One could make a case for venting our disagreements in an all-out food fight — I have always wanted to flick a spoonful of mashed potatoes at someone – but I didn’t think our hosts would go for it, given the stubbornness of cranberry stains.
Last Saturday night, though, while watching my first Penn State hockey game (the furious intensity of which I thoroughly enjoyed), I got a wonderful idea. I didn’t see how we givers of thanks could totally skirt a topic that we have all been obsessing over for entirely too long (I’m for an official campaign start date no earlier than three months before a spring national primary day so that we may be spared the tedium of watching the aspirants crisscross the country for 18 months prior to an election). We just needed some ground rules.
The hockey-inspired solution: a penalty box. It doesn’t have to be a Plexiglass booth. A penalty box of the mind will suffice. Get called for yelling and you have to sit silently for two minutes before you can rejoin the conversation.
The need for some such arrangement became apparent to me about a week before the election during a phone conversation with one of my fellow Thanksgiving invitees.
“So,” I said, “who are you voting for?”
“You really want to know?” she asked.
“I do,” I said. “I promise I won’t say a word. I’m just curious.”
But of course I already knew: She’d picked the groper. The tax dodger. The deporter. The wall builder. The climate change denier. The race baiter. The water boarder.

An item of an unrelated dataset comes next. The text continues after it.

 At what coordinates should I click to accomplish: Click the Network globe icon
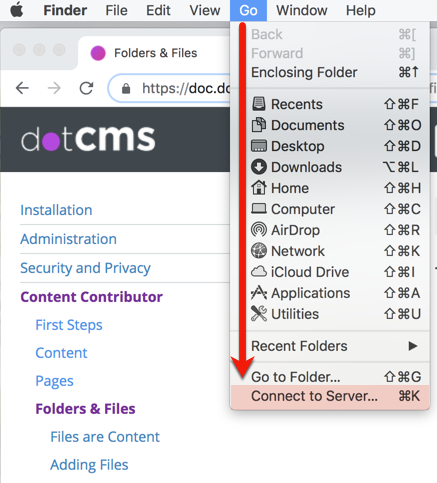coord(259,251)
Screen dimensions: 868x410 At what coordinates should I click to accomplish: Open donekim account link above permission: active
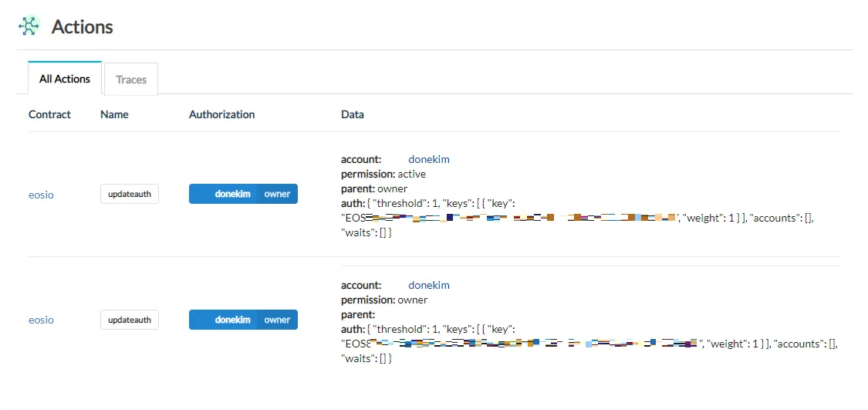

True to my word, I said nothing. I was gob-smacked, though. Like the other 172 million eligible voters who did not vote for Donald Trump, I didn’t see how anyone, much less a member of my own inner circle, could vote for such a blatantly unfit candidate. (Temperament and character issues aside, isn’t it a bit reckless to hire someone to head a government who has never worked in government — like hiring a maestro who doesn’t read music, a police chief who’s never worked in law enforcement, or a sea captain who has never been to sea?)
Now, though, after a week of reading about the great divides between urban and rural voters, between educated and uneducated voters, and between black and white voters, I’m grateful to my inner circle member for defying stereotypes and forcing me to reckon with the fact that an educated, professional, urban woman for whom I have enormous respect was among the 60 million Americans who did vote for Donald Trump.
So why did she? Why did they?
Was it the belief that the country should be run like a business and by a successful businessman? (I don’t accept the premise: Government is not a business. And this guy, with his bankruptcies and massive tax-deductible losses, has had mixed success.) But OK, the politicians have made a hash of things; let’s give the job to a businessman.
Is there a fatigue factor that causes the American electorate to switch parties after two terms? (The pattern has been broken only twice in the past 60 years: in 1980, when the Democrats lost the White House after one term of Jimmy Carter, and in 1988, when the Republicans kept the White House after eight years of Ronald Reagan).
Was it appreciation of Trump’s unscriptedness, his rejection of false pieties, his watch-me-ride-a-motorcycle-through-the-church-picnic bravado?
Or, to paraphrase Bernie Sanders’ campaign slogan, did he offer a fantasy to believe in? Of “deals” that would bring back lost jobs; of undoing the red tape that stifles growth; of making “us” safer by getting rid of, keeping out and cracking down on everyone white Americans are afraid of (while ignoring the threats posed by climate change).
From the little she said about her choice during that phone conversation, I gathered that my fellow turkey eater didn’t vote for Trump for any of those reasons. She indicated that she has no great regard for the president-elect. In fact, if I remember our conversation correctly, the ballot she sent in was more of a vote against Clinton than it was a vote for Trump.
So whence her Hillary hatred? Misogyny doesn’t account for it. If we all agree to allow election talk around the Thanksgiving table next week, I will ask her one question: Where do you get your news? Not from any reliable source, I’d bet.
I’d best be careful though, lest both of us wind up in the penalty box. Or flinging Brussels sprouts and cranberries at each other.